• [TO DO]:
Copy out every one of the following lines word for word, with nothing changed.

Location data for elements and text:

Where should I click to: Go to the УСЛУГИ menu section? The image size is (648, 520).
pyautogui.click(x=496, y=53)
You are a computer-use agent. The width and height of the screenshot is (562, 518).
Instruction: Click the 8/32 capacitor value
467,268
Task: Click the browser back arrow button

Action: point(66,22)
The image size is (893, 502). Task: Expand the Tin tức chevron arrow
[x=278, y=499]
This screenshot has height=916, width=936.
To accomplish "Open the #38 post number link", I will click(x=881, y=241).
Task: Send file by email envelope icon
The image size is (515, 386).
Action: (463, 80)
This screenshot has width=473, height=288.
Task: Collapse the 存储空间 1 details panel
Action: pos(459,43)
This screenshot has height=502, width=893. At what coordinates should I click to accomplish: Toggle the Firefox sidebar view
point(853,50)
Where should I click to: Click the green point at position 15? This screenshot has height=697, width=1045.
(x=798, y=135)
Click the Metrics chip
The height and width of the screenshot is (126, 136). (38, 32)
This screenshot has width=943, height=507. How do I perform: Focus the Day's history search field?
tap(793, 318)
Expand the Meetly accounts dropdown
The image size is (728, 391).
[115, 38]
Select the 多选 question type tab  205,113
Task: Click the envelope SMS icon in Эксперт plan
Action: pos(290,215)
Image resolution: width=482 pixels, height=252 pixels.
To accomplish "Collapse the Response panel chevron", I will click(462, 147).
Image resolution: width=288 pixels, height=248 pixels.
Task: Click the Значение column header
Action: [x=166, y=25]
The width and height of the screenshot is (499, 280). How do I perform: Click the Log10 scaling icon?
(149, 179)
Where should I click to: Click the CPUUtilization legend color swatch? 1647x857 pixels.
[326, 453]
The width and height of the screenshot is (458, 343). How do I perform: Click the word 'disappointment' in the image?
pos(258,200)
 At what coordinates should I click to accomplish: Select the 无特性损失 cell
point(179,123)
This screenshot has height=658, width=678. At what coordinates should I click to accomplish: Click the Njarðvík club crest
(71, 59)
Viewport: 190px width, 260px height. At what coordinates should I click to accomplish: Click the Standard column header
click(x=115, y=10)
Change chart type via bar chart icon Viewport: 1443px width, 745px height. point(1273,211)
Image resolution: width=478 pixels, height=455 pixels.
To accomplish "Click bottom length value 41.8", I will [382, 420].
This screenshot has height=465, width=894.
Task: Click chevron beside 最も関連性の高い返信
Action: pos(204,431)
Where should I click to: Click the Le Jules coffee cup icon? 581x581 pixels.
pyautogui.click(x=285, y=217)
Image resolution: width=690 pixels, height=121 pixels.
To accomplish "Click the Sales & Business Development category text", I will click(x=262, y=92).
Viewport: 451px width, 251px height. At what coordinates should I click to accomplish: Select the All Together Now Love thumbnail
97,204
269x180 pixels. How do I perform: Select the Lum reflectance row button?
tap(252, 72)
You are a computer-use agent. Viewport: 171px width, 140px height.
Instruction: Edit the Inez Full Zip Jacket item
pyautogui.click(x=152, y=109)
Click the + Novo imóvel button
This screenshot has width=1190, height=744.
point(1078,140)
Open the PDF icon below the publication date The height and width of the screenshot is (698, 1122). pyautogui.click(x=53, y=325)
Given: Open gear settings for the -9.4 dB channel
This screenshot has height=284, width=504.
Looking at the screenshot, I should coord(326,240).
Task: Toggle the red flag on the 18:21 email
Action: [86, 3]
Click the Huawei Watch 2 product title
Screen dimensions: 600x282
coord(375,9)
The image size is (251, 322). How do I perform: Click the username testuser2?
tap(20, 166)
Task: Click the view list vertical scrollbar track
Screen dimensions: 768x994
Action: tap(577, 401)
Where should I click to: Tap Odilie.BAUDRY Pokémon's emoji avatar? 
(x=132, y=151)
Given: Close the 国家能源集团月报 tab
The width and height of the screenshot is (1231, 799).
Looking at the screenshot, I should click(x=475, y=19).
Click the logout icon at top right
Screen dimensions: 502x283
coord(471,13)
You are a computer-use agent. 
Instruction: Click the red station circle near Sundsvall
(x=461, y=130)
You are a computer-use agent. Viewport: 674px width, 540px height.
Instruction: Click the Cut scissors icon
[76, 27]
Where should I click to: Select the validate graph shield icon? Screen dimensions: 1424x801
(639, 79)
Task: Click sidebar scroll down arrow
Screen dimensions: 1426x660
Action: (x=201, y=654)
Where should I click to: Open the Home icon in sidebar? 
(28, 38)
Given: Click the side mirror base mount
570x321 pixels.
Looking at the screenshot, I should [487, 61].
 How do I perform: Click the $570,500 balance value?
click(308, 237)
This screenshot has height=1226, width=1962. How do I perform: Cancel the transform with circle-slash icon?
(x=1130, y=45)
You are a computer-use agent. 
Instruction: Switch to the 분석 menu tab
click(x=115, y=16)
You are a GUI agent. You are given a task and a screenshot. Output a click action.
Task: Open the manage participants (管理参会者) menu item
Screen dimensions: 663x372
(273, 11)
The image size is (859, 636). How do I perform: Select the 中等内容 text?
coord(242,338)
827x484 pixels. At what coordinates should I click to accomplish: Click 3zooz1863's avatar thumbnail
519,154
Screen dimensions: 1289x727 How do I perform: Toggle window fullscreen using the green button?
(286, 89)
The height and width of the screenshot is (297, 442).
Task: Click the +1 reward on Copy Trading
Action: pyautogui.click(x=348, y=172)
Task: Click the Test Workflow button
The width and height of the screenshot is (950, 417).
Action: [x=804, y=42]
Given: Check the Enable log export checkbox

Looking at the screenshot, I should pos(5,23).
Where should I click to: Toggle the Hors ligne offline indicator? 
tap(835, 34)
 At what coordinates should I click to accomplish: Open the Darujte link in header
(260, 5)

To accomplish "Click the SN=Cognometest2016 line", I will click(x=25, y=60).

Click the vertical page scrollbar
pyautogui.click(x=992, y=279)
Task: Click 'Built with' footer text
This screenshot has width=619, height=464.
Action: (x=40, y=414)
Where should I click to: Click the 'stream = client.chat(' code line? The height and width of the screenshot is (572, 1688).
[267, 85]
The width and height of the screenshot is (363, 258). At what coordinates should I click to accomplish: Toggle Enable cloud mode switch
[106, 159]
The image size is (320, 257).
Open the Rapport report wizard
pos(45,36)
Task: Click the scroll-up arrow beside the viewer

• [THE RESPONSE]:
Where should I click to: Go to the УСЛУГИ menu section? The image size is (648, 520).
pyautogui.click(x=496, y=53)
You are a computer-use agent. The width and height of the screenshot is (562, 518).
Instruction: Click the 8/32 capacitor value
467,268
Task: Click the browser back arrow button

Action: point(66,22)
The image size is (893, 502). Task: Expand the Tin tức chevron arrow
[x=278, y=499]
This screenshot has height=916, width=936.
To accomplish "Open the #38 post number link", I will click(x=881, y=241).
Task: Send file by email envelope icon
The image size is (515, 386).
Action: (463, 80)
This screenshot has width=473, height=288.
Task: Collapse the 存储空间 1 details panel
Action: pos(459,43)
This screenshot has height=502, width=893. At what coordinates should I click to accomplish: Toggle the Firefox sidebar view
point(853,50)
Where should I click to: Click the green point at position 15? This screenshot has height=697, width=1045.
(x=798, y=135)
Click the Metrics chip
The height and width of the screenshot is (126, 136). (38, 32)
This screenshot has width=943, height=507. How do I perform: Focus the Day's history search field?
tap(793, 318)
Expand the Meetly accounts dropdown
The image size is (728, 391).
[115, 38]
Select the 多选 question type tab  205,113
Task: Click the envelope SMS icon in Эксперт plan
Action: pos(290,215)
Image resolution: width=482 pixels, height=252 pixels.
To accomplish "Collapse the Response panel chevron", I will click(462, 147).
Image resolution: width=288 pixels, height=248 pixels.
Task: Click the Значение column header
Action: [x=166, y=25]
The width and height of the screenshot is (499, 280). How do I perform: Click the Log10 scaling icon?
(149, 179)
Where should I click to: Click the CPUUtilization legend color swatch? 1647x857 pixels.
[326, 453]
The width and height of the screenshot is (458, 343). How do I perform: Click the word 'disappointment' in the image?
pos(258,200)
 At what coordinates should I click to accomplish: Select the 无特性损失 cell
point(179,123)
This screenshot has height=658, width=678. At what coordinates should I click to accomplish: Click the Njarðvík club crest
(71, 59)
Viewport: 190px width, 260px height. At what coordinates should I click to accomplish: Click the Standard column header
click(x=115, y=10)
Change chart type via bar chart icon Viewport: 1443px width, 745px height. point(1273,211)
Image resolution: width=478 pixels, height=455 pixels.
To accomplish "Click bottom length value 41.8", I will [382, 420].
This screenshot has height=465, width=894.
Task: Click chevron beside 最も関連性の高い返信
Action: pos(204,431)
Where should I click to: Click the Le Jules coffee cup icon? 581x581 pixels.
pyautogui.click(x=285, y=217)
Image resolution: width=690 pixels, height=121 pixels.
To accomplish "Click the Sales & Business Development category text", I will click(x=262, y=92).
Viewport: 451px width, 251px height. At what coordinates should I click to accomplish: Select the All Together Now Love thumbnail
97,204
269x180 pixels. How do I perform: Select the Lum reflectance row button?
tap(252, 72)
You are a computer-use agent. Viewport: 171px width, 140px height.
Instruction: Edit the Inez Full Zip Jacket item
pyautogui.click(x=152, y=109)
Click the + Novo imóvel button
This screenshot has width=1190, height=744.
point(1078,140)
Open the PDF icon below the publication date The height and width of the screenshot is (698, 1122). pyautogui.click(x=53, y=325)
Given: Open gear settings for the -9.4 dB channel
This screenshot has height=284, width=504.
Looking at the screenshot, I should coord(326,240).
Task: Toggle the red flag on the 18:21 email
Action: [86, 3]
Click the Huawei Watch 2 product title
Screen dimensions: 600x282
coord(375,9)
The image size is (251, 322). How do I perform: Click the username testuser2?
tap(20, 166)
Task: Click the view list vertical scrollbar track
Screen dimensions: 768x994
Action: tap(577, 401)
Where should I click to: Tap Odilie.BAUDRY Pokémon's emoji avatar? 
(x=132, y=151)
Given: Close the 国家能源集团月报 tab
The width and height of the screenshot is (1231, 799).
Looking at the screenshot, I should click(x=475, y=19).
Click the logout icon at top right
Screen dimensions: 502x283
coord(471,13)
You are a computer-use agent. 
Instruction: Click the red station circle near Sundsvall
(x=461, y=130)
You are a computer-use agent. Viewport: 674px width, 540px height.
Instruction: Click the Cut scissors icon
[76, 27]
Where should I click to: Select the validate graph shield icon? Screen dimensions: 1424x801
(639, 79)
Task: Click sidebar scroll down arrow
Screen dimensions: 1426x660
Action: (x=201, y=654)
Where should I click to: Open the Home icon in sidebar? 
(28, 38)
Given: Click the side mirror base mount
570x321 pixels.
Looking at the screenshot, I should [487, 61].
 How do I perform: Click the $570,500 balance value?
click(308, 237)
This screenshot has height=1226, width=1962. How do I perform: Cancel the transform with circle-slash icon?
(x=1130, y=45)
You are a computer-use agent. 
Instruction: Switch to the 분석 menu tab
click(x=115, y=16)
You are a GUI agent. You are given a task and a screenshot. Output a click action.
Task: Open the manage participants (管理参会者) menu item
Screen dimensions: 663x372
(273, 11)
The image size is (859, 636). How do I perform: Select the 中等内容 text?
coord(242,338)
827x484 pixels. At what coordinates should I click to accomplish: Click 3zooz1863's avatar thumbnail
519,154
Screen dimensions: 1289x727 How do I perform: Toggle window fullscreen using the green button?
(286, 89)
The height and width of the screenshot is (297, 442).
Task: Click the +1 reward on Copy Trading
Action: pyautogui.click(x=348, y=172)
Task: Click the Test Workflow button
The width and height of the screenshot is (950, 417).
Action: [x=804, y=42]
Given: Check the Enable log export checkbox

Looking at the screenshot, I should pos(5,23).
Where should I click to: Toggle the Hors ligne offline indicator? 
tap(835, 34)
 At what coordinates should I click to accomplish: Open the Darujte link in header
(260, 5)

To accomplish "Click the SN=Cognometest2016 line", I will click(x=25, y=60).

Click the vertical page scrollbar
pyautogui.click(x=992, y=279)
Task: Click 'Built with' footer text
This screenshot has width=619, height=464.
Action: (x=40, y=414)
Where should I click to: Click the 'stream = client.chat(' code line? The height and width of the screenshot is (572, 1688).
[267, 85]
The width and height of the screenshot is (363, 258). At what coordinates should I click to accomplish: Toggle Enable cloud mode switch
[106, 159]
The image size is (320, 257).
Open the Rapport report wizard
pos(45,36)
Task: Click the scroll-up arrow beside the viewer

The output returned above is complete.